So now you’ve bought an electric guitar and now you need an amp. There are basically 2 possible directions that I recommend for new guitar students.
The first possibility is to buy a small practice amp. This is the most practical decision for most new guitar students. When you’re first getting started, you usually have limited funds. (You’re not a rock star yet!) You probably won’t be performing with a band in the immediate future, so a small guitar amplifier will probably work fine for quite awhile. In addition, even when you move up to your gigantic Marshal Stack, and you’re playing stadiums for all your rabid fans, you’ll probably still want to have a small practice amp that’s portable so you can take in anywhere. After you play your sold out show, you’ll sometimes want to go back to your hotel room while you’re feeling so inspired, and write a song about your amazing experiences. You’ll need to have that small practice amp close at hand before you lose the inspiration.
My practice amp is a 15 watt Fender Squire Champ. It came as part of a guitar starter pack. Teaching lots of guitar lessons gave me the opportunity to hear practice amps by other manufacturers as well. I found that my Fender amp simply sounded better than all those other brands that I heard. There are other brands and amps that will work of course, but when you’re first starting to play, you usually don’t have any idea what a good sounding guitar amplifier is supposed to sound like. I have found that all the fenders sound great. You may pay a bit more for the brand, but you’ll probably be much happier in the long run with the sound. This will make you feel more inspired to play and practice the guitar. There are lots of used fender amps in local pawn shops if you don’t have a lot of cash to invest.
I recommend that you buy a 15 watt amp rather than a smaller model. Again, you will simply be happier with the sound of the amp several months or years down the road.
I also recommend that if at all possible, buy an amp that has a head phone jack. This is useful for late night playing and practicing. This isn’t absolutely necessary, but it’s a nice feature to have.
The second direction you can go when buying your first guitar amp is buying a really nice combo amp. The advantage to buying this type of amp first is that you won’t necessarily ever need to buy another one. You can use this one for practicing, as well as performing in just about any type of band.
I recommend that you buy a 100 watt model. This is usually big enough to handle most situations, but it’s still portable enough that you can still lift it, and move it from your practice space to your first awesome gig. Notice I said you can still lift it, I didn’t say it will be light, because it won’t be. I know this is a generalization, but female guitarists may have to have some help moving an amp this size. These amps are usually pretty heavy, and that’s why it really makes sense to have a small practice amp as well that you can leave in your basement or bedroom, so you don’t have to move your 100 watt combo amp all the time.
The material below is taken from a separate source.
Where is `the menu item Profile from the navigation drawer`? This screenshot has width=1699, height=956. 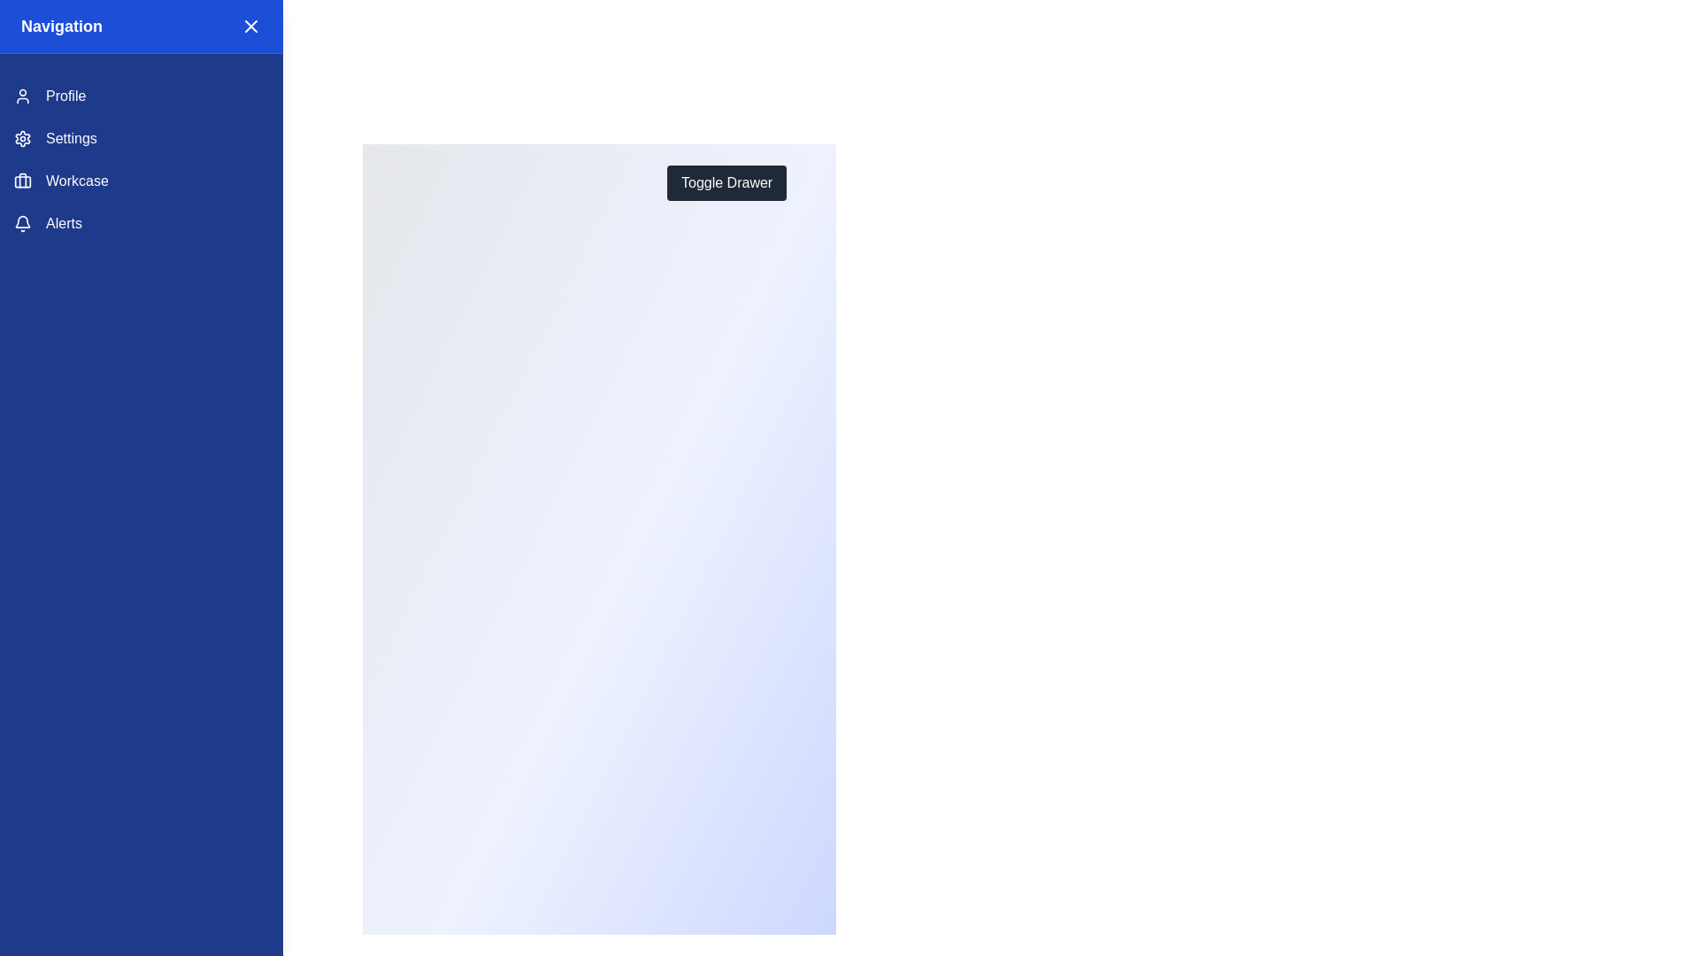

You’ll find that combo amps come in several different types, including all tube, and transtube models. I recommend a transtube model for your first combo amp. These are very versatile amps. They can be turned down really low, or they will absolutely part your hair if you really crank them up. All-tube amps sound amazing when they’re really cranked up, but you won’t want that when you’re playing in your bedroom or rehearsing with your band in your basement. Believe me, a 100 watt all-tube amp will be way too loud in those type of situations.
I personally have 2 combo amps. The first is a Peavey Transtube 212EFX. This is a 100 watt amp, and came with lots of really cool built-in effects. This is the guitar amp that I use when I perform live. It’s very durable. I’ve been playing gigs with it for over 6 years and have had absolutely no problems with it.
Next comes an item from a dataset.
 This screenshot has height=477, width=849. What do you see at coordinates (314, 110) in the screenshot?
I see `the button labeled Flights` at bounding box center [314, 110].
My second amp is an all-tube 30 watt, Crate Vintage Club. I bought this strictly for recording. I got pretty good results recording the Peavy amp, but I had gotten to the point where I really wanted the warm distortion sound of an all-tube amp when I record. I don’t feel that these are very practical though when you’re first getting started. Again, I’d recommend a transtube model instead.
As far as brands, most of the big manufacturers make well-built models of transtube combo guitars. Check them out for yourself and decide who offers the best features for the money. Some of the most popular brands include Marshall, Fender, Peavey, and Line 6.